You say you have two primary keys in t1, but I think what you mean is
you have a compound key. Your primary key appears to be a concatenation
of t1 and t2. t1 by itself cannot be primary because the value 2
repeats. A primary key, by definition, has no repeating values in the
key. Both t1 and t2 have repeating values, but concatenated they do
not. And, by definition, a table never has two primary keys. Columns
or combinations of columns that must not be duplicated within the
database are referred to as candidate keys. The "primary" key is the
candidate key that the developer feels will be used most often to query
the database.
If I understand correctly you want to append t2 to t1, but in your example you don't want to append the first row of t2. In your application is there more than one row that you don't to append? What is the condition for which you wish to omit records... the -1 in cc4?
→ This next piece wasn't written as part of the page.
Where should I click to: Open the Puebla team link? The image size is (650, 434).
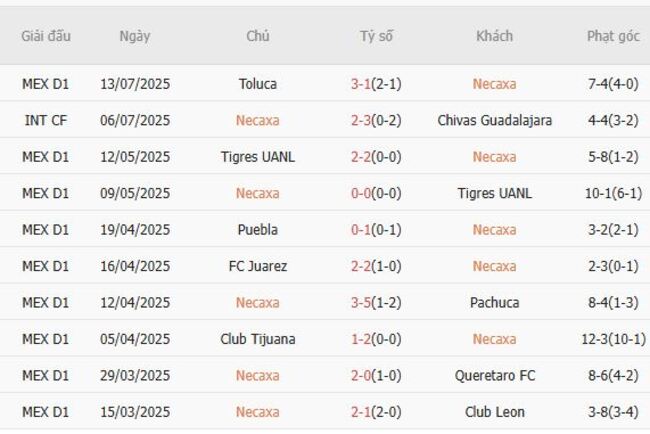click(258, 230)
> I have two table t1(with two primary keys c1 and c2) and t2
>
> t1
> c1 c2 c3 c4
> 2 5 1 0
> 2 4 1 0
> 5 2 0 1
> 4 2 0 1
> 2 2 1 1
>
>
> t2
> cc1 cc2 cc3 cc4
> 2 4 1 -1
> 2 3 0 1
> 2 5 0 1
> 2 2 0 1
>
> I want to insert t2's data into t1 and the t2(2,4,1,-1) should not be
> inserted into t1 table and so on... Does anyone know how to do it?